Mijns inziens heeft Van Dooren die doelstelling ook bereikt, en kan de Nederlandse lezer - zonder te worden ‘afgeleid’ door de Italiaanse tekst op de linkerpagina of door noten onderaan de bladzijde - zich volledig overgeven aan het verhaal dat Dante hem vertelt.

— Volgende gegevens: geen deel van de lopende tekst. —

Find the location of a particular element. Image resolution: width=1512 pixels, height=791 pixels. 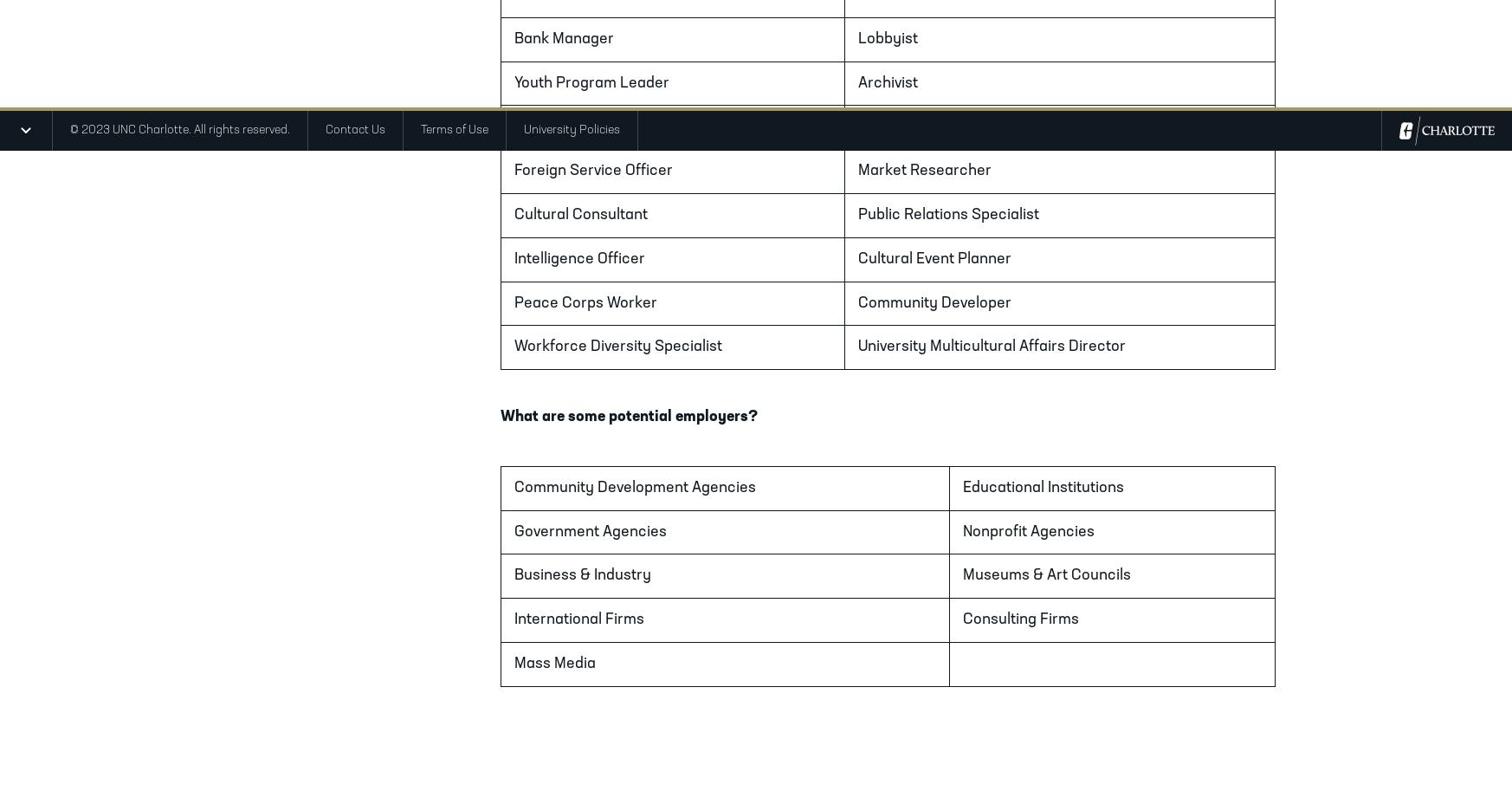

'What are some potential employers?' is located at coordinates (628, 416).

Zoals bekend speelt dit verhaal zich achtereenvolgens af in de hel, op de louteringsberg en in het paradijs, en symboliseert het de situatie van de mens die zich, na van de rechte weg te zijn afgedwaald, in een donker woud bevindt, zoals we meteen aan het begin vernemen, en vandaaruit de tocht aanvaardt die hem, via een bewustwordings- en louteringsproces, naar het hoogste goed zal voeren. Dante, zowel de hoofdfiguur als de verteller van het verhaal, laat zich op zijn reis door het hiernamaals begeleiden door de dichter Vergilius. Omdat deze echter als heiden het paradijs niet mag betreden wordt zijn rol in het laatste deel van de tocht overgenomen door Beatrice, de vrouw die Dante al eerder had beschreven en bezongen in zijn Vita nuova (1292-93), en van wie wordt aangenomen dat ze een historisch persoon is geweest. Van Dantes privé-leven weten we verder niet zo veel. Hij werd in 1265 in Florence geboren en behoorde tot de zogenaamde lagere adel, een klasse die het, door de groeiende handel en nijverheid, steeds moeilijker kon opnemen tegen de rijke burgerij. Toch wist Dante, in de loop van zijn niet zo lange leven, zich een verfijnde intellectuele ontwikkeling eigen te maken, zowel op literair als op filosofisch, theologisch en politiek gebied. Hij bekleedde verschillende openbare functies in Florence, dat door interne politieke tegenstellingen werd geteisterd en bovendien tot speelbal werd gemaakt van keizers en pausen. Dante was de keizers van het Heilige Roomse Rijk vrij gunstig gezind, omdat deze de steden een grote vrijheid lieten, maar hij trok fel van leer tegen de verregaande inmenging van de pausen in de binnenlandse aangelegenheden van de stad. Wanneer hij echter in 1301 op gezantschap is, krijgen zijn tegenstanders de leiding in Florence en wordt hij, samen met vele andere lotgenoten, uit de stad verbannen om er, ondanks verscheidene pogingen, nooit meer terug te keren. Fel en ontroerend zijn de drie brieven die hij rond 1310
schrijft als keizer Hendrik van Luxemburg naar Italië komt om de rust te herstellen, en Dantes hoop op terugkeer naar zijn geboortestad nog even opflitst. Maar wanneer de keizer in 1313 sterft, alvorens Florence te hebben bereikt, beseft Dante dat zijn lot voorgoed is beslecht.
david levine
Tijdens deze lange ballingschap leidt Dante een zwervend bestaan, dat voortduurt totdat hij in 1321 in Ravenna overlijdt. En het is ook in deze jaren dat hij in verschillende fasen vorm geeft aan zijn Commedia die, samen met de sonnetten van Petrarca en de Decamerone van Boccaccio, een hoogtepunt vormt niet alleen in de Italiaanse literatuur van de veertiende eeuw, maar in de wereldliteratuur aller tijden. Van de eerste critici, die de Commedia overigens ook het predikaat Divina verleenden, weten we dat de Hel en de Louteringsberg respectievelijk rond 1309 en 1313 werden voltooid, terwijl het Paradijs pas na de dood van de schrijver in omloop werd gebracht, wat echter niet wegneemt dat de drie delen een hechte eenheid vormen.